Sean Smyrichinsky was diving for sea cucumbers near British Columbia when he discovered a large metal device that looked a bit like a flying saucer.
The Canadian Department of National Defence (DND) believes it could be a “lost nuke” from a US B-36 bomber that crashed in the area in 1950.
The government does not believe the bomb contains active nuclear material.
It is sending naval ships out to the site, near the Haida Gwaii archipelago, to verify the find.
Mr Smyrichinsky says he came upon the device while diving off the coast of Pitt Island near Haida Gwaii in early October, which is near the Alaskan border with British Columbia. It was “bigger than a king-size bed”, perfectly flat on top with a rounded bottom and had a hole in the centre just “like a bagel,” he told the BBC.

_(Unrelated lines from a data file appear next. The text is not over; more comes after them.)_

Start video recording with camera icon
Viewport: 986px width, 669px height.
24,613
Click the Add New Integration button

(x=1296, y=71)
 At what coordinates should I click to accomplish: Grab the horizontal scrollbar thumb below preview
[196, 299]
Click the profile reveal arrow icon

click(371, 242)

“I found something really weird, I think it’s a UFO,” he joked with his fellow divers once he came to shore. The area is remote, and Mr Smyrichinsky says he had to wait a few days before he could go into town and find somebody who might know what it is.
One of his friends, an “old-timer” from the area, had an idea: “Maybe you found that nuke they lost here in the 50s!”

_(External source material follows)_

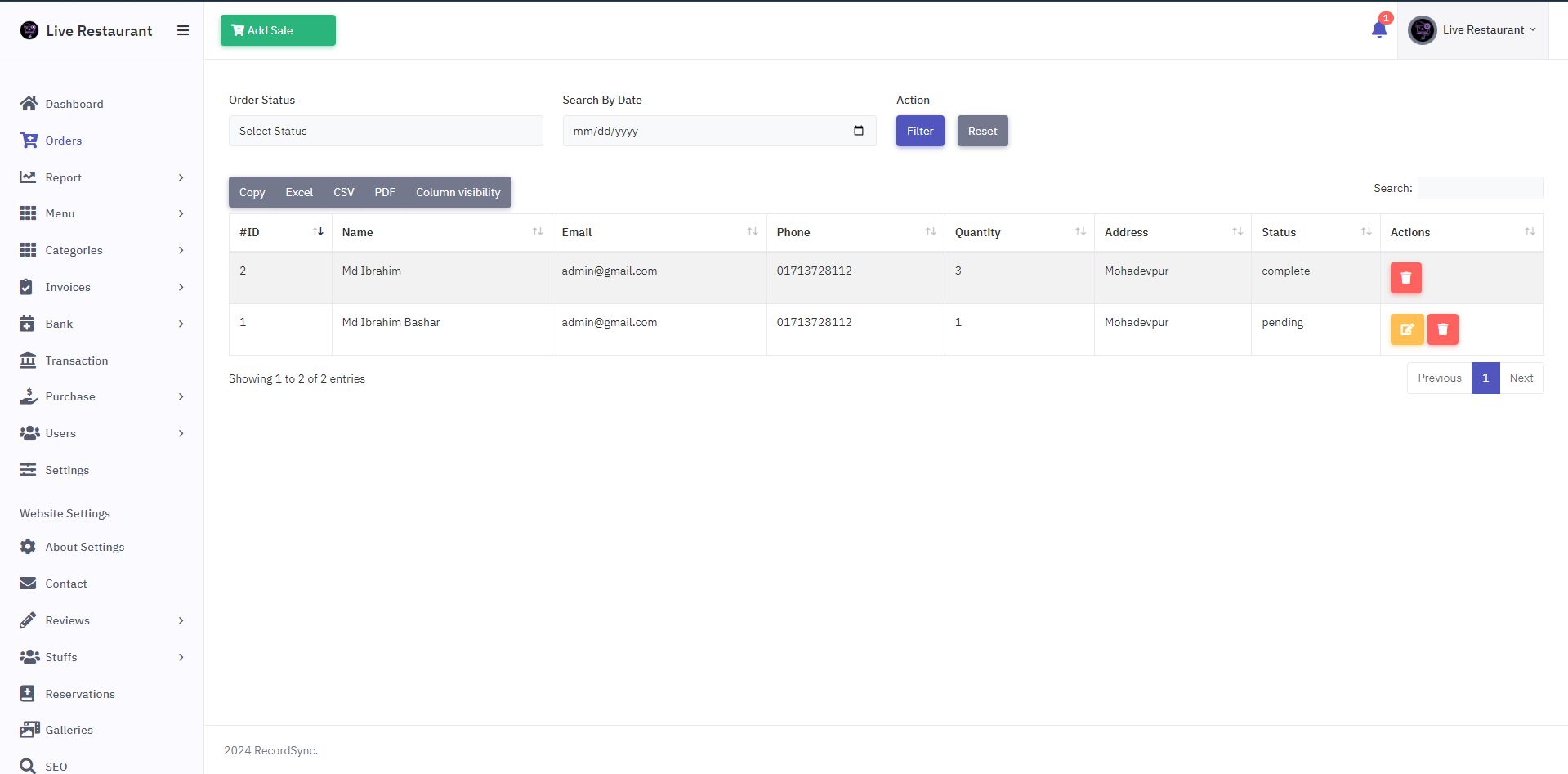Open the Select Status dropdown
This screenshot has height=774, width=1568.
point(386,131)
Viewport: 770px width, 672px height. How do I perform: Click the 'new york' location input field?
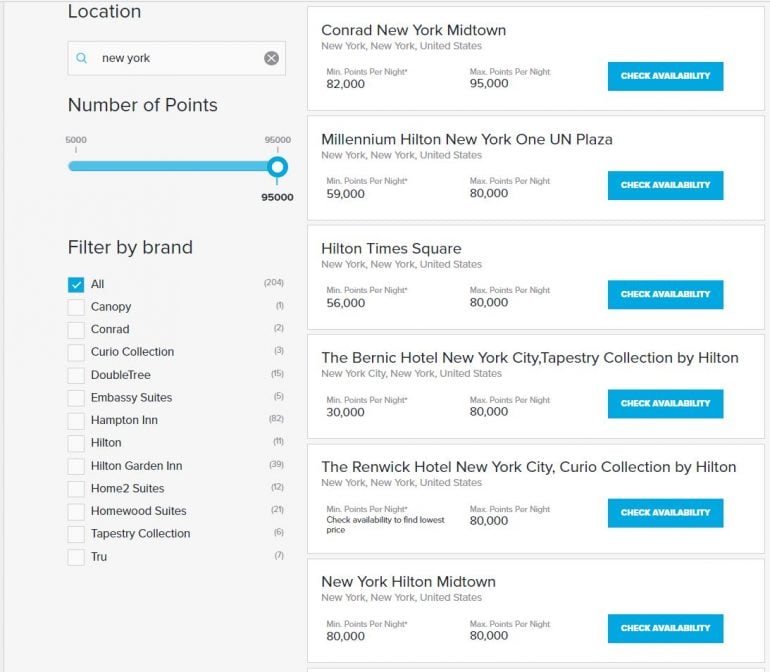pyautogui.click(x=175, y=58)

The story of the lost nuke has mystified military historians for more than half a century. In 1950, American B-36 Bomber 075 crashed near British Columbia on its way to Carswell Air Force Base in Texas. The plane was on a secret mission to simulate a nuclear strike and had a real Mark IV nuclear bomb on board to see if it could carry the payload required.

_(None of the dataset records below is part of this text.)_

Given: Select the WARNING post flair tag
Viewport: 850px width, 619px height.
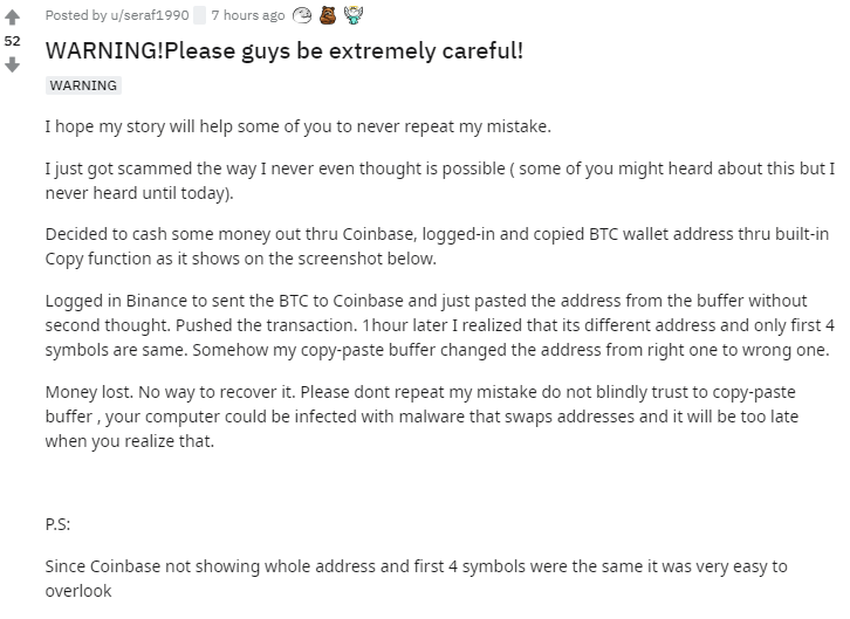Looking at the screenshot, I should pyautogui.click(x=83, y=86).
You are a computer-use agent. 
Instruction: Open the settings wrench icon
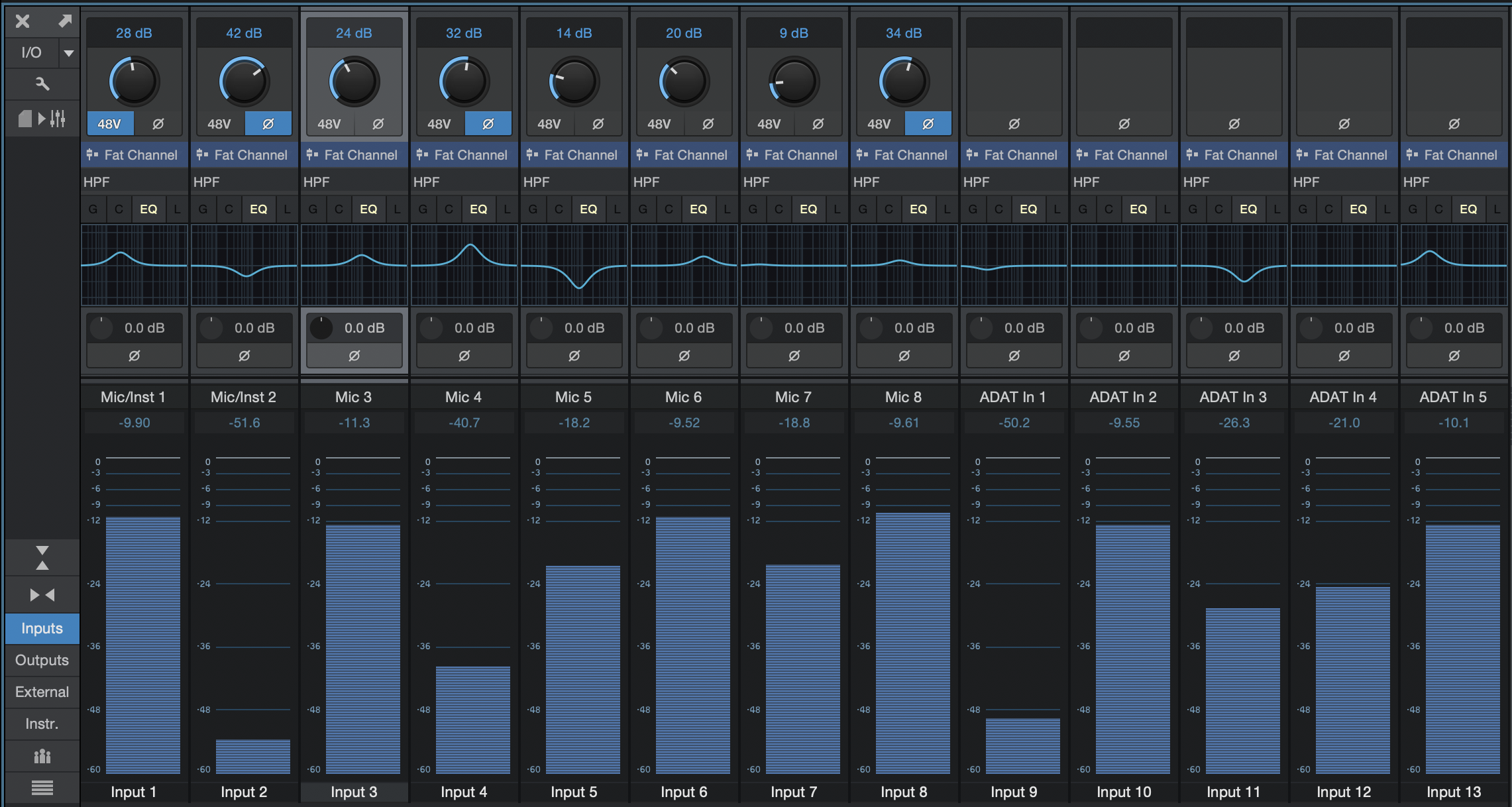(x=42, y=84)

Several hours into its flight, its engines caught fire and the crew had to parachute to safety. Out of a 17-person crew, five didn’t make it.
The American military says the bomb was filled with lead, uranium and TNT but no plutonium, so it wasn’t capable of a nuclear explosion. The crew put the plane on autopilot and set it to crash in the middle of the ocean, but three years later, its wreckage was found hundreds of kilometres inland.
Dirk Septer, an aviation historian from British Columbia, says the US government searched the wreckage but couldn’t find the weapon.
“It was a mystery to everyone,” he told the BBC. “It was the height of the Cold War and they were just paranoid that the Russians would get a hold of it.”
Crew members have said they dumped the bomb in the ocean first, fearing what the payload of TNT could do on its own if it were detonated.
A spokesperson for DND told the BBC the department had conferred with its American counterparts, and that the object the diver found could very well be the bomb. The American military do not believe the bomb is active or a threat to anyone, he said, but Canada is sending military ships to the site to make sure.
But while the military and the diver believe they may have found the lost nuke of Bomber 075, Mr Septer says the diver’s location is totally wrong, given what we know about the plane crash.
“It could be anything,” Mr Septer said. “Whatever he found, it’s not the nuke.”
It may sound like something from a thriller movie but accidents did mean that nuclear weapons sometimes were lost in the Cold War and it has often taken years for the full story to emerge.
I visited North Greenland a few years ago to look into a 1968 crash in which a US bomber approaching the Thule military base crashed. Parts of a nuclear weapon sank beneath the ice.
Special submarines found some of the parts but not everything could be recovered.
Two years before that another B-52 bomber crashed in Palomares in Spain.
In that case three weapons were found on the ground but a fourth was only located after more than two months of searching the sea.
The level of secrecy around nuclear weapons during the Cold War meant that often the full details of what had happened were classified – partly to avoid giving away secrets of weapons design but also because of fears of how local people might respond.